Top of Information given
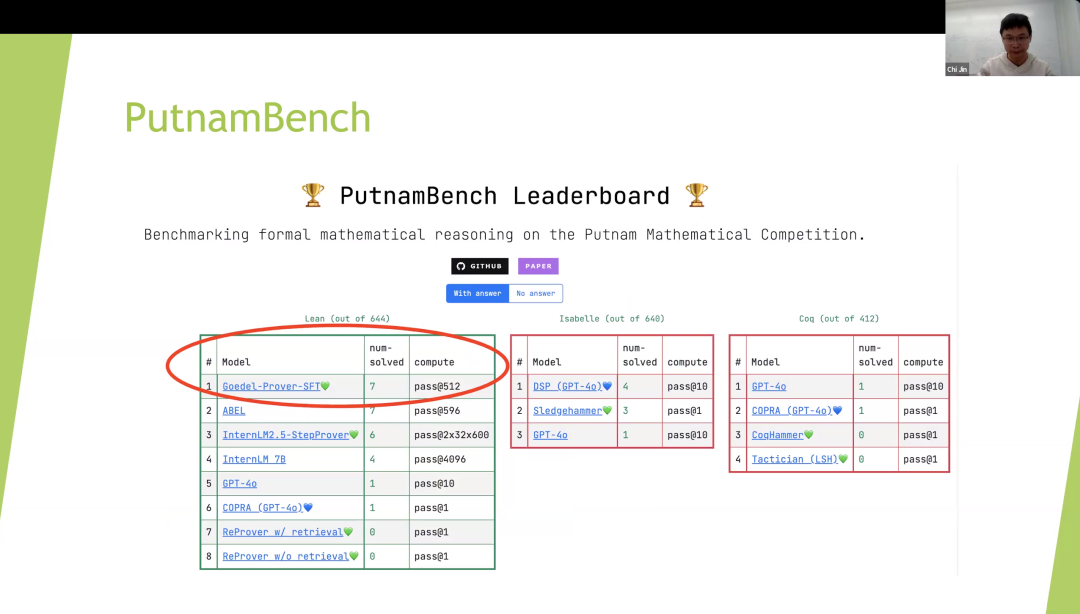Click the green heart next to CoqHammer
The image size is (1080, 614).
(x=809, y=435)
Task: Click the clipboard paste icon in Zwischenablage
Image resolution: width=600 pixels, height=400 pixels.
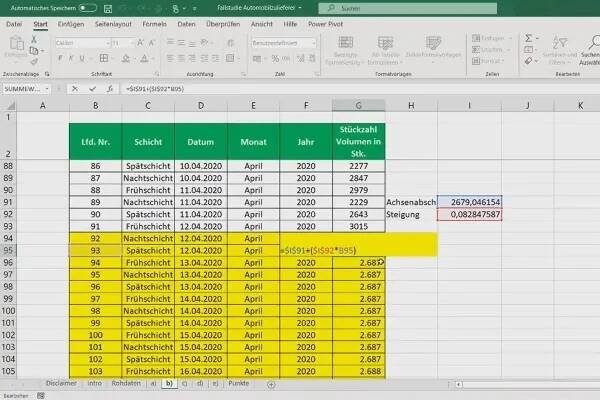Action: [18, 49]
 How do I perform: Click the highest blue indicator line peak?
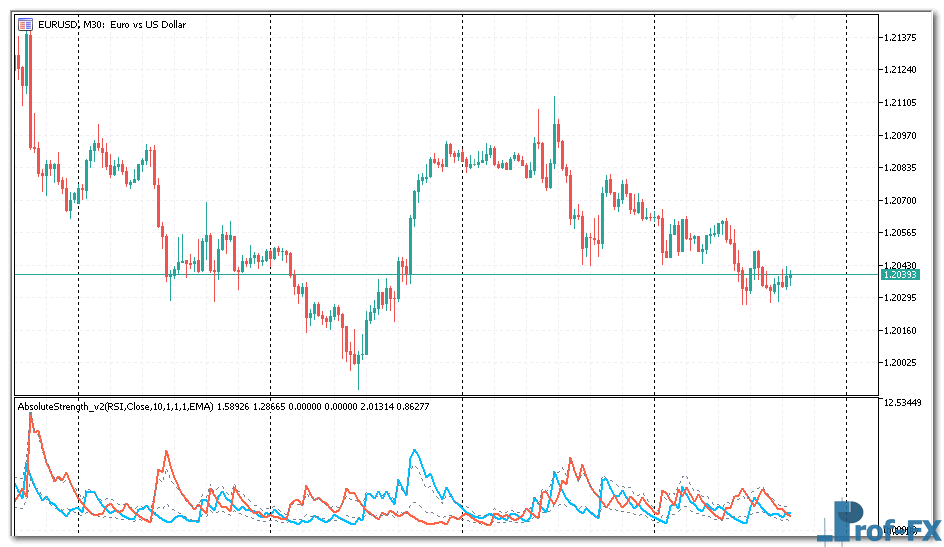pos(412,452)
Bottom of Information given
* **What to produce**
Copy the final portion of the records: every line from the one containing "Task: Click the" through the last, word for word, without pictures.

* **The completed task**
Task: Click the clipboard paste icon in Zwischenablage
Image resolution: width=600 pixels, height=400 pixels.
Action: [18, 49]
 How do I perform: Click the highest blue indicator line peak?
pos(412,452)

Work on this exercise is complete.